I offered to pay Jason a LOT more for just a Behold tab so personally I think the price is fine. His solos are extremely hard to tab and play so its great that he's willing to share these. I hope he gets some of his solos from Chelsea Grin up next.


----------



## starslight (Aug 5, 2015)

The Secret of the Sweep stuff sounds interesting. If anyone picks it up, I'd like to know what you think of it.


----------



## Spicypickles (Aug 5, 2015)

Word! I've been half-ass attempting to learn the aviator solo, just as a technique builder, but I don't really know the quality of the tab I have.


I already know follow the signs solo though....Prices still don't seem to bad. $10 bucks ain't .....


----------



## UnattendedGolfcart (Aug 5, 2015)

I don't buy tabs much so is this normally a really high price for something like this? Either way, I would probably buy the XIV/Behold and Secrets of the Sweep tabs. Maybe not altogether, but $10? I can skip McDonald's for one day 

Jason is such a stupidly good player that I know this stuff would be helpful and accurate.


----------



## Lorcan Ward (Aug 5, 2015)

starslight said:


> The Secret of the Sweep stuff sounds interesting. If anyone picks it up, I'd like to know what you think of it.



+1


----------



## TheShreddinHand (Aug 5, 2015)

Dcm81 said:


> Good God Dayum that's some steep prices!!
> 
> I really don't mind paying for qualitiy tabs like with these guys Catalogue | Sheet Happens Publishing but Jason's taking the piss with those prices.



Yeah, I like Sheet Happens too and agree Jason's prices are a little high but I like supporting artists anyway I can so for accurate tabs, I'm all about it.



Lorcan Ward said:


> I offered to pay Jason a LOT more for just a Behold tab so personally I think the price is fine. His solos are extremely hard to tab and play so its great that he's willing to share these. I hope he gets some of his solos from Chelsea Grin up next.



Yeah, and it's the entire XIV/Behold with rhythm guitar too. It's a 182 pages PDF, haha!



starslight said:


> The Secret of the Sweep stuff sounds interesting. If anyone picks it up, I'd like to know what you think of it.



Me too, I just bought the other two packages but didn't get the secret of the sweep. There's enough sweeps in Behold to keep me busy!



Spicypickles said:


> Word! I've been half-ass attempting to learn the aviator solo, just as a technique builder, but I don't really know the quality of the tab I have.
> 
> 
> I already know follow the signs solo though....Prices still don't seem to bad. $10 bucks ain't .....

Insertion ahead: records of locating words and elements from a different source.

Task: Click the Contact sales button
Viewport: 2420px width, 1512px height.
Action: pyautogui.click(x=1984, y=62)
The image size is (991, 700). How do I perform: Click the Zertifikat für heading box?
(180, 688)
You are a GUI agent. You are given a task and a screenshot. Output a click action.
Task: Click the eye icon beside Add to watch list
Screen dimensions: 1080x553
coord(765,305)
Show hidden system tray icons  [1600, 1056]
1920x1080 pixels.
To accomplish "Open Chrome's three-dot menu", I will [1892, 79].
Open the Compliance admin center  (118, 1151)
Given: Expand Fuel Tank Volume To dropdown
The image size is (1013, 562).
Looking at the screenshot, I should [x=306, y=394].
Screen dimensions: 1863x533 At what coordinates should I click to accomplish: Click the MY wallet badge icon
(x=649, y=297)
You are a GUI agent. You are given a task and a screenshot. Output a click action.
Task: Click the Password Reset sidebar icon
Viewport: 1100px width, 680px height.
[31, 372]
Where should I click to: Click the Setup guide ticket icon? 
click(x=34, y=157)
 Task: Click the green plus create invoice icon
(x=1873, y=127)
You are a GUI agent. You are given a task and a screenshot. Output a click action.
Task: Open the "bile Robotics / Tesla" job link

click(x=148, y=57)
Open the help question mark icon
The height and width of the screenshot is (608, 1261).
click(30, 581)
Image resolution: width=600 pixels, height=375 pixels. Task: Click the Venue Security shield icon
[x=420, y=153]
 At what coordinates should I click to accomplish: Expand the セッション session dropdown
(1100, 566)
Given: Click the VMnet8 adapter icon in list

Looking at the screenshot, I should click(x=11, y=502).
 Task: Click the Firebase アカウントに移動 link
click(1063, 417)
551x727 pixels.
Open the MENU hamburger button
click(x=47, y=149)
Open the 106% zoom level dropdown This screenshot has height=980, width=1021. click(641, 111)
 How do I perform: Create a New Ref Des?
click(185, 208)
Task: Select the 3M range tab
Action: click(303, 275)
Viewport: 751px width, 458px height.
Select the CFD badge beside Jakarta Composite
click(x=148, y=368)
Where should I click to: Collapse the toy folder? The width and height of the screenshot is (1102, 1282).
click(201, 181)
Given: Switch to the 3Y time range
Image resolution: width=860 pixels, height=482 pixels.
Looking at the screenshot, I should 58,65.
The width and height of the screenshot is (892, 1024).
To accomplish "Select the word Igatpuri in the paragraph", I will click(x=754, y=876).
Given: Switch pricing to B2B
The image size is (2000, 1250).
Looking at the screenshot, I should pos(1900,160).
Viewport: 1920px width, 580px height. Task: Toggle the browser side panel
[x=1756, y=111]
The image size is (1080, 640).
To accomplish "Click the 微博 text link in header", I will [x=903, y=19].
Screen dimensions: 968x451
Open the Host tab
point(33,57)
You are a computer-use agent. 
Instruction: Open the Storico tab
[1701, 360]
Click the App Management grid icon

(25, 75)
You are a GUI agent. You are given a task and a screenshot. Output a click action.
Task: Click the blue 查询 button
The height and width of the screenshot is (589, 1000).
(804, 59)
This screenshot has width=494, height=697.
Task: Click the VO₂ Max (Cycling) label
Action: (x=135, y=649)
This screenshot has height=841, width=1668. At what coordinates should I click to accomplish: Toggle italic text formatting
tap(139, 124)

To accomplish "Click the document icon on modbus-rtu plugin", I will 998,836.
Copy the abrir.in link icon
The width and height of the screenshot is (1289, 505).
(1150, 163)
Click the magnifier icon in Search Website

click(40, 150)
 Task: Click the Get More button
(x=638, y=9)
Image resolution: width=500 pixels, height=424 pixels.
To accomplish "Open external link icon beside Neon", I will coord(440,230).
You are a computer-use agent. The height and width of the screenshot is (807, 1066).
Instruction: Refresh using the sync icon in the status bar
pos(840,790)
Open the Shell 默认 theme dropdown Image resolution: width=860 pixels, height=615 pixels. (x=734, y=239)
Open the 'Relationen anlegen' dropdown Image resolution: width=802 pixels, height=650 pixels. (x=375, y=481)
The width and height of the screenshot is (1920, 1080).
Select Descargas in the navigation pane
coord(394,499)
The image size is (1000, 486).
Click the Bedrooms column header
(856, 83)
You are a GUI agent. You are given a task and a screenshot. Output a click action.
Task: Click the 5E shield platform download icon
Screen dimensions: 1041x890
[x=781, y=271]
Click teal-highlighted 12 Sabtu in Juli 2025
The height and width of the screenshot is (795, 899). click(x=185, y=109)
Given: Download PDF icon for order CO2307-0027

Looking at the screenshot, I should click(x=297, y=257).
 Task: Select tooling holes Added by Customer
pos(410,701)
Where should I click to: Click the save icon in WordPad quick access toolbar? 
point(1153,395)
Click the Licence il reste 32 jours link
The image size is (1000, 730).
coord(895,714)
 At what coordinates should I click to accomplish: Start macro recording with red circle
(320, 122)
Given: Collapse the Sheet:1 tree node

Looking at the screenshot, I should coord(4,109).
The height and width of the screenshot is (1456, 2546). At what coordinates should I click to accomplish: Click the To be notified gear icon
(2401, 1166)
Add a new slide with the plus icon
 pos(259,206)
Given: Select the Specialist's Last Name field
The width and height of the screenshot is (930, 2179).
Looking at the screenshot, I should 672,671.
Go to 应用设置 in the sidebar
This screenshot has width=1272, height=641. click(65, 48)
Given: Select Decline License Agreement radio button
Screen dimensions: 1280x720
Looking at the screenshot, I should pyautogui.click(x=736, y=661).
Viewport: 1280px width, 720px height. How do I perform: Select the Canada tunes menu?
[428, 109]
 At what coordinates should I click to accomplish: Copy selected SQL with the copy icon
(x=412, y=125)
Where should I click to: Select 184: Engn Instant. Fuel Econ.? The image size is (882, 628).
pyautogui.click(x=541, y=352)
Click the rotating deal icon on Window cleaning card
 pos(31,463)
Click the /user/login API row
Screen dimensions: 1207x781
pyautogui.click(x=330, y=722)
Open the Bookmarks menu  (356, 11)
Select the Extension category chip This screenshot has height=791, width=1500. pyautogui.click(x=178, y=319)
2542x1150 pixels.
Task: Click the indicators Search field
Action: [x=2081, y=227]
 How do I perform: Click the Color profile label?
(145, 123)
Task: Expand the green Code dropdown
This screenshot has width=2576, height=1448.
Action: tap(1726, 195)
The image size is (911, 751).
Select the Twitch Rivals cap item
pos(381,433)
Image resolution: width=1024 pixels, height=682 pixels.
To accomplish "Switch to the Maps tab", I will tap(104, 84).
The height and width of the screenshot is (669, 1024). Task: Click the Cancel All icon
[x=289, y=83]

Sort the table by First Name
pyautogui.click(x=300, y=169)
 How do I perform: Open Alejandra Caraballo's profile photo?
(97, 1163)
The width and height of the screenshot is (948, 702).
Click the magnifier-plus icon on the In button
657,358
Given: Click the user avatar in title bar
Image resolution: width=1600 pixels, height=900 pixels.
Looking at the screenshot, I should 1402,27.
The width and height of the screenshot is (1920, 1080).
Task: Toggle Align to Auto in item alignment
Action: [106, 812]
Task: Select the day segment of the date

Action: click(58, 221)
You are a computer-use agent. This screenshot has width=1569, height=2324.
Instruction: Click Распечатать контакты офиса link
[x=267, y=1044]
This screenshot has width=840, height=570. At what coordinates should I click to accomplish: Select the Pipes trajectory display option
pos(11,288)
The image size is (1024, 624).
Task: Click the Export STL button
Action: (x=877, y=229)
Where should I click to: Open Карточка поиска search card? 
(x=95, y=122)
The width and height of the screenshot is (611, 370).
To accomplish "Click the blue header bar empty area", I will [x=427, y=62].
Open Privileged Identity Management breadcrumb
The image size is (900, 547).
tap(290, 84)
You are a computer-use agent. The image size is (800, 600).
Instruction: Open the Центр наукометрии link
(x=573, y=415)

Just as an FYI, the Aviator solo tabbed in the Polyphia book is not accurate. Well, at least as compared to Jason's tab I bought. Fingers are off in the Polyphia book and he doesn't have the 6 string in D like they do as well. Notes looked to be about right, but after a couple pages I stopped comparing because that many fingerings were really off.



UnattendedGolfcart said:


> I don't buy tabs much so is this normally a really high price for something like this? Either way, I would probably buy the XIV/Behold and Secrets of the Sweep tabs. Maybe not altogether, but $10? I can skip McDonald's for one day
> 
> Jason is such a stupidly good player that I know this stuff would be helpful and accurate.



Exactly, I hope to get some of this stuff up to speed at some point, but it is hella good practice right now and interesting to see how he puts solos together and where on the neck he goes.


----------



## Spicypickles (Aug 5, 2015)

> Just as an FYI, the Aviator solo tabbed in the Polyphia book is not accurate. Well, at least as compared to Jason's tab I bought. Fingers are off in the Polyphia book and he doesn't have the 6 string in D like they do as well. Notes looked to be about right, but after a couple pages I stopped comparing because that many fingerings were really off.



Word, I just found a random tab somewhere on the net, GP5 tab.



> Exactly, I hope to get some of this stuff up to speed at some point, but it is hella good practice right now and interesting to see how he puts solos together and where on the neck he goes.





While I do agree it is interesting to see how the artist themselves play it, honestly I think it should just come down to how you find a way to play it comfortably. I've seen a few different fingerings on solo's and when I go to try it, it just doesn't work for me. So I end up finding a way to play it using my own fingerings, however it flows best for me. YMMV


----------